= PROBLEM TO SOLVE =
Turn the records below, starting with the line that contains "has width=800, height=800." and ending with the line that contains "center [76, 325].", into a JSON list of strings, one string per line and no blank lines. Leave the pictures out of the answer.

= DATASET RECORDS =
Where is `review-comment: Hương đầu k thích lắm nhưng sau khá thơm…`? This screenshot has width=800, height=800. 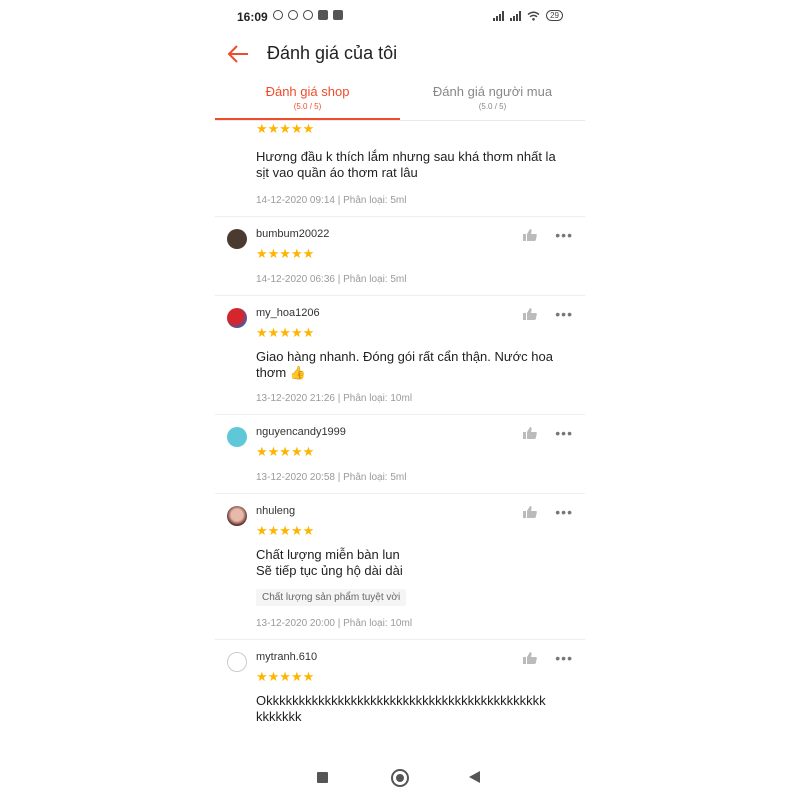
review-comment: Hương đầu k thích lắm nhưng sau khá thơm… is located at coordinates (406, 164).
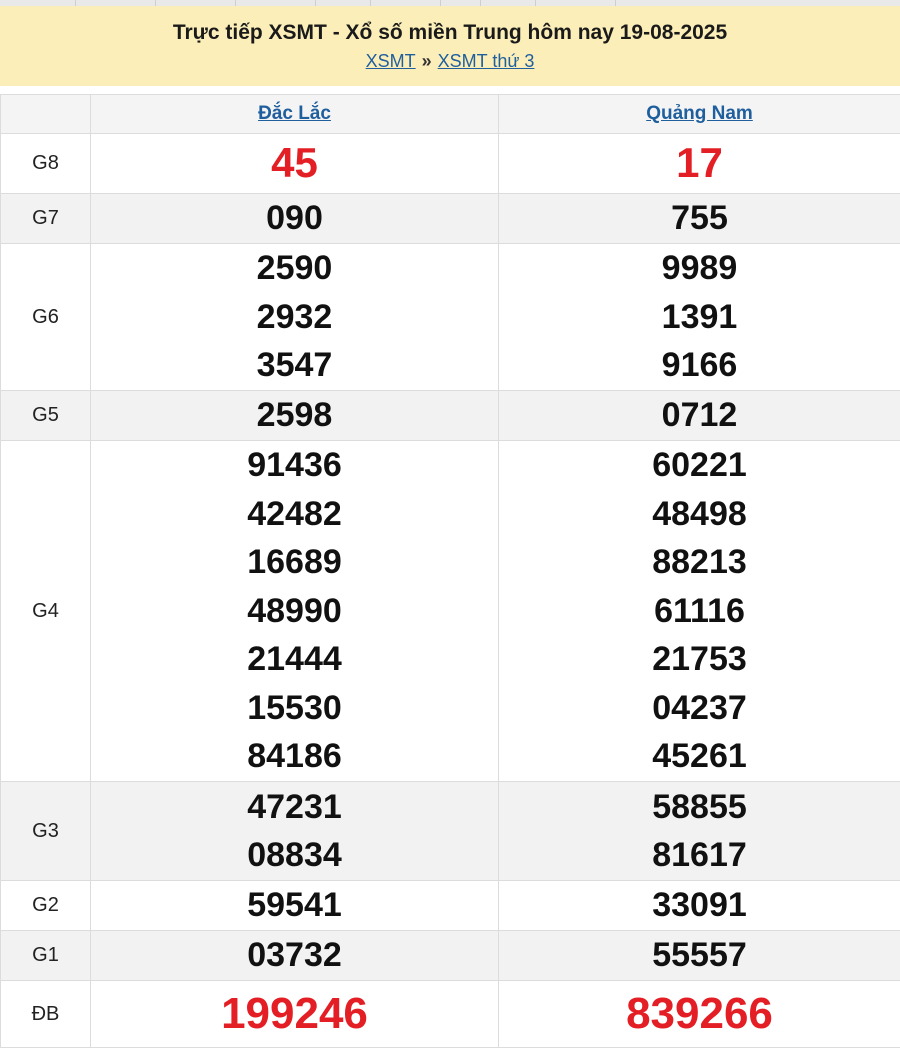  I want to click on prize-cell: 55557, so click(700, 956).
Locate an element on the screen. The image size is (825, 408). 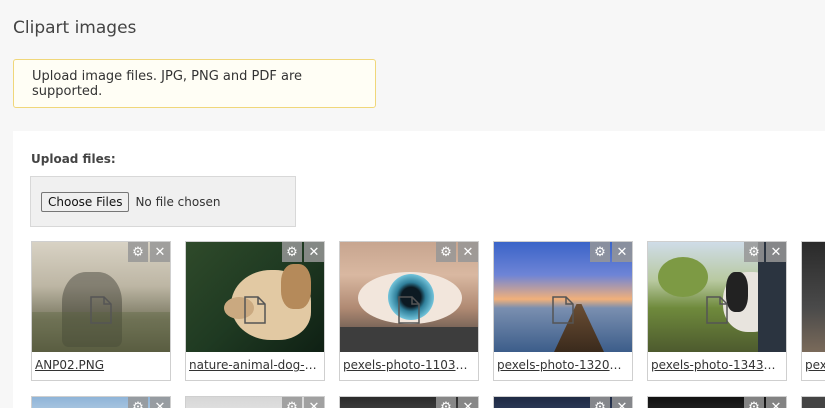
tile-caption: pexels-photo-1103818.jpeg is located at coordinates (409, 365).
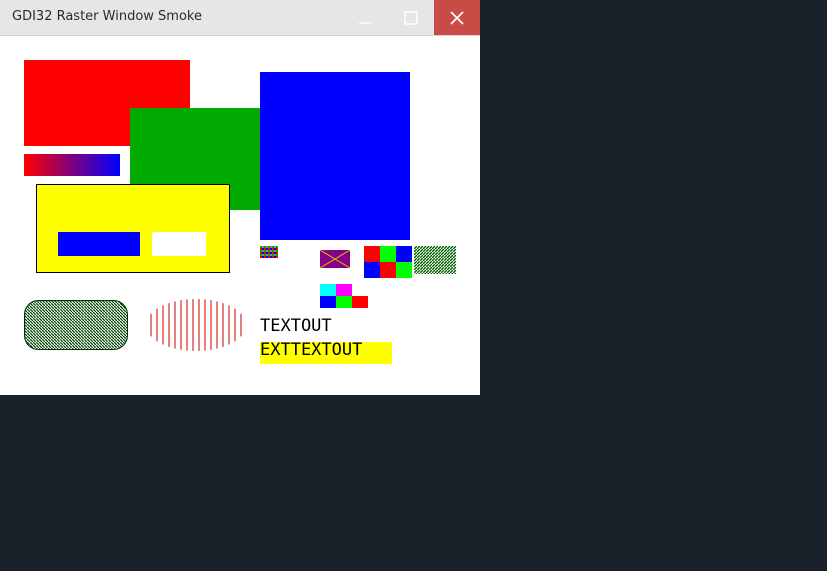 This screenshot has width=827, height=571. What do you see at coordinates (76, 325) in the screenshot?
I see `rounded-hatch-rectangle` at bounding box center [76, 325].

---

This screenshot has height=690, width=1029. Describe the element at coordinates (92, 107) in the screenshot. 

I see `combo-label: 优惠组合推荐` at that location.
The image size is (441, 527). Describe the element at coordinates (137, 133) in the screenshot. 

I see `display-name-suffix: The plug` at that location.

= TASK OUTPUT =
[
  "Where is `review-comment: Hương đầu k thích lắm nhưng sau khá thơm…`? This screenshot has width=800, height=800. ",
  "review-comment: Hương đầu k thích lắm nhưng sau khá thơm… is located at coordinates (406, 164).",
  "  I want to click on prize-cell: 55557, so click(700, 956).",
  "Locate an element on the screen. The image size is (825, 408). ",
  "tile-caption: pexels-photo-1103818.jpeg is located at coordinates (409, 365).",
  " This screenshot has width=827, height=571. What do you see at coordinates (76, 325) in the screenshot?",
  "I see `rounded-hatch-rectangle` at bounding box center [76, 325]."
]